* **Stored data entries**:
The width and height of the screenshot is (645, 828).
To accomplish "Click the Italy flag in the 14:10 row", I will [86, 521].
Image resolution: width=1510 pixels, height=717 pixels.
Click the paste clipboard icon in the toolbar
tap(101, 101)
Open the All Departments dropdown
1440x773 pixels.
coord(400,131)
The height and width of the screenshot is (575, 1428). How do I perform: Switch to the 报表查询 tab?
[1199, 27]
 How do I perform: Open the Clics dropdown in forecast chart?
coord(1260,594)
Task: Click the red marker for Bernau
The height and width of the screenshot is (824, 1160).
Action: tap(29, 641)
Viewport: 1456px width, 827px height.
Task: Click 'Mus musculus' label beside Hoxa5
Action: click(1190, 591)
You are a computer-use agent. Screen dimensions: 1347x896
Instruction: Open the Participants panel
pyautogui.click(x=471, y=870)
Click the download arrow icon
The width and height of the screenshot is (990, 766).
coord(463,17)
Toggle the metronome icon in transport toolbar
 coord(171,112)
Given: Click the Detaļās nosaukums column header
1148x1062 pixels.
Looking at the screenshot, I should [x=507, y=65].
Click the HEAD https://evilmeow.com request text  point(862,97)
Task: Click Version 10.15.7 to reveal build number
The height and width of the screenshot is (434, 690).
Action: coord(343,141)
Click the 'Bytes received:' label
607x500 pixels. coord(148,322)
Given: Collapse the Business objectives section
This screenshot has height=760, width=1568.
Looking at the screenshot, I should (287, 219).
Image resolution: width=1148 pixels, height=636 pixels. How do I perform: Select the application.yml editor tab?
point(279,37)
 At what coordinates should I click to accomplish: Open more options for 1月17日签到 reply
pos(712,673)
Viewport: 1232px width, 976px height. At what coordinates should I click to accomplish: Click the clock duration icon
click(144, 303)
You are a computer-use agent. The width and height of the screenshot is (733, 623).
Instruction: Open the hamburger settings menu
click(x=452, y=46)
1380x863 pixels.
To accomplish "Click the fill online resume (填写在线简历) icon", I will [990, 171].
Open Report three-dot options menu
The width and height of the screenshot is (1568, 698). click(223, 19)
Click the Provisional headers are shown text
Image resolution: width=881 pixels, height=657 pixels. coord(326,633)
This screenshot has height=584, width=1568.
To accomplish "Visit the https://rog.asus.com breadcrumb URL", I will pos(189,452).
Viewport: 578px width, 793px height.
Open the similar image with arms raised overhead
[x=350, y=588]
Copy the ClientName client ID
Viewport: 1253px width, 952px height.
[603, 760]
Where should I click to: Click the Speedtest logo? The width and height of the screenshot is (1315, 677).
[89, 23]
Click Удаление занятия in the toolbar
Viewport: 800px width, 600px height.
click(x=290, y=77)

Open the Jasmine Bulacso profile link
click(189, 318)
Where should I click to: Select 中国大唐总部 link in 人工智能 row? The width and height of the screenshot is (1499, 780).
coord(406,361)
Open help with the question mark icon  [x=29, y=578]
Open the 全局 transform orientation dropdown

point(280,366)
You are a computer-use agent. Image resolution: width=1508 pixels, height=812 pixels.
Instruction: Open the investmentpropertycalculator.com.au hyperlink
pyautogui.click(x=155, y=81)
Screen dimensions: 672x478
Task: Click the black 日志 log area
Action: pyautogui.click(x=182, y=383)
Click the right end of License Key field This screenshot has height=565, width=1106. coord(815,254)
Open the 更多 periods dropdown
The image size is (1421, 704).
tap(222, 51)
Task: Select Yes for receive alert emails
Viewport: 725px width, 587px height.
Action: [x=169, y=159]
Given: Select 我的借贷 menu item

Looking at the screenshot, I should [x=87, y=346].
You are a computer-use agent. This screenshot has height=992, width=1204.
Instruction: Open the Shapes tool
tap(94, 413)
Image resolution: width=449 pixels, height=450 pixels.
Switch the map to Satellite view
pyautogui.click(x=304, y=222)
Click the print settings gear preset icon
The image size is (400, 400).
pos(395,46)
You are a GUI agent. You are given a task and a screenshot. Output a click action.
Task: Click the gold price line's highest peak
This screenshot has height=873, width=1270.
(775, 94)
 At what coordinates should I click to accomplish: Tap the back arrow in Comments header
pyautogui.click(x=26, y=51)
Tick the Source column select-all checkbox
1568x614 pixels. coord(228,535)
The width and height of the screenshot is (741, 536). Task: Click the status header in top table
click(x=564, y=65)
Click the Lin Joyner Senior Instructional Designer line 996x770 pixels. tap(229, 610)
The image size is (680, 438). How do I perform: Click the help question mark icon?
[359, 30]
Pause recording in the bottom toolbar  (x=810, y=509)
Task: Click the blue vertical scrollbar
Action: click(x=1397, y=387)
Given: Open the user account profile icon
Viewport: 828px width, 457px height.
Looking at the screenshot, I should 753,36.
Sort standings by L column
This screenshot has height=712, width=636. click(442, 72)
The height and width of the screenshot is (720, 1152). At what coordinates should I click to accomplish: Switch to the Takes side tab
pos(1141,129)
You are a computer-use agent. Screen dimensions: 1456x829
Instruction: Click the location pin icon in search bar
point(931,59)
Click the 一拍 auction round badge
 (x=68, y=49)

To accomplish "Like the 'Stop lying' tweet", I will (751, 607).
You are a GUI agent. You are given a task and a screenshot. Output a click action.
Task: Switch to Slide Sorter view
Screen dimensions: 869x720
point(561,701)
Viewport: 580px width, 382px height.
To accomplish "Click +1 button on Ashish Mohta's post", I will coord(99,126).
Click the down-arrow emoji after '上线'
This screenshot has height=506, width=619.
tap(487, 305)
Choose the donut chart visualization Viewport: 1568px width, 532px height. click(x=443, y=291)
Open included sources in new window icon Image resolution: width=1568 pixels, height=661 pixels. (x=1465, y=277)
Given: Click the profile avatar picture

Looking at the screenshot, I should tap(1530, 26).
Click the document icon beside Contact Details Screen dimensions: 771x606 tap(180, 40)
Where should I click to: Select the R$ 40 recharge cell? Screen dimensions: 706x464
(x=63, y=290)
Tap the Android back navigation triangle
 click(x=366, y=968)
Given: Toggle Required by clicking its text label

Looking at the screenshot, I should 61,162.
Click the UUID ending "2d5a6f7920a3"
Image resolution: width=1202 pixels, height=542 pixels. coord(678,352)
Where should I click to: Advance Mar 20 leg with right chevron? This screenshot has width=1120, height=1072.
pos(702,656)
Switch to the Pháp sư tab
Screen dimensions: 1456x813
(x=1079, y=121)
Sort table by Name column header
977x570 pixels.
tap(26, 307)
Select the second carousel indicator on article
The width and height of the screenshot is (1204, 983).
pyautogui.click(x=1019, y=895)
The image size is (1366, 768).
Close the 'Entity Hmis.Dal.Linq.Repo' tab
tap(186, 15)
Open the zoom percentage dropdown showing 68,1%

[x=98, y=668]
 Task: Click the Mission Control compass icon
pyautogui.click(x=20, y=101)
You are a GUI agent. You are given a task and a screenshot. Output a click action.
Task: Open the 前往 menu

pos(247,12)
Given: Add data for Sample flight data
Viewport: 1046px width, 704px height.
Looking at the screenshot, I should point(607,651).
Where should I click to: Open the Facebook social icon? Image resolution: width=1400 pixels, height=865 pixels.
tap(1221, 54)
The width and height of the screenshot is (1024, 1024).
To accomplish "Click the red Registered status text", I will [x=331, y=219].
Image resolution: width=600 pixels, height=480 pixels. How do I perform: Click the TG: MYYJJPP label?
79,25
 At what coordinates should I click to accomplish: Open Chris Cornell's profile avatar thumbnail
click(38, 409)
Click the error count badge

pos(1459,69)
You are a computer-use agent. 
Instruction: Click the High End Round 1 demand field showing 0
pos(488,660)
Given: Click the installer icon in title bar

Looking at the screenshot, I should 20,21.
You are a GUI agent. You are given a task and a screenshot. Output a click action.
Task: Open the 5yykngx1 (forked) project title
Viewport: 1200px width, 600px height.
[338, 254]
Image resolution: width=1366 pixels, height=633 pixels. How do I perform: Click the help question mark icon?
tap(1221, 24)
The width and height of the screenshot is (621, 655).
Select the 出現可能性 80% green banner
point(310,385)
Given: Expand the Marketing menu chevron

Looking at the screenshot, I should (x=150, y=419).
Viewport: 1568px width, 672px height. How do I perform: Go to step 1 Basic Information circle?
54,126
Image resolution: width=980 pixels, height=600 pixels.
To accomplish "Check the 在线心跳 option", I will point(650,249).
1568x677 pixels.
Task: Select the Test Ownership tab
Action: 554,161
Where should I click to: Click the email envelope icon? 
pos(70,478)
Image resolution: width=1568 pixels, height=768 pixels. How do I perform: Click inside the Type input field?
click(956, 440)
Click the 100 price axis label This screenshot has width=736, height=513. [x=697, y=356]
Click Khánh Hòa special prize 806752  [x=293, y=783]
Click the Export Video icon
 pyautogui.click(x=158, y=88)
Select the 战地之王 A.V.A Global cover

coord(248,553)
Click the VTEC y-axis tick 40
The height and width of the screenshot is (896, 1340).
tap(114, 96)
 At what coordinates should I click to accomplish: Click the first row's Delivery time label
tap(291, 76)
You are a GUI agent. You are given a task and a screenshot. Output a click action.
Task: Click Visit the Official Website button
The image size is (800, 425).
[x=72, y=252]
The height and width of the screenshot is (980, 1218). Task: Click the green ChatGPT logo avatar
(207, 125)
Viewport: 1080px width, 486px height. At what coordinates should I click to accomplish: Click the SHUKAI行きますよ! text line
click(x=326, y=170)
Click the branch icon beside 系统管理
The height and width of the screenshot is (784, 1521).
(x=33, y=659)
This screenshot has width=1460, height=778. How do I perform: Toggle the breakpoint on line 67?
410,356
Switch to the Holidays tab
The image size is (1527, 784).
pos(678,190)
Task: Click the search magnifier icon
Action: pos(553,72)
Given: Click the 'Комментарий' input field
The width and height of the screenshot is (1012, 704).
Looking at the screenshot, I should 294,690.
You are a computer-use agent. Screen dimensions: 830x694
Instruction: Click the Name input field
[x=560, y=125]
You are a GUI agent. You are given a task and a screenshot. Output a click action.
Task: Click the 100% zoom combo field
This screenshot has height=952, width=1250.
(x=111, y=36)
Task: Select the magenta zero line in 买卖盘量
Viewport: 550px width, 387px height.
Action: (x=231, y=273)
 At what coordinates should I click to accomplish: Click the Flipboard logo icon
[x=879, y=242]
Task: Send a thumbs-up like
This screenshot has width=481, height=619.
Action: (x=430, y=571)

* **What this task involves**: Only the lines of the data holding the string "price" are wanted; copy each of them.

* **Answer to this problem**:
Task: Click the gold price line's highest peak
Click the 100 price axis label This screenshot has width=736, height=513. [x=697, y=356]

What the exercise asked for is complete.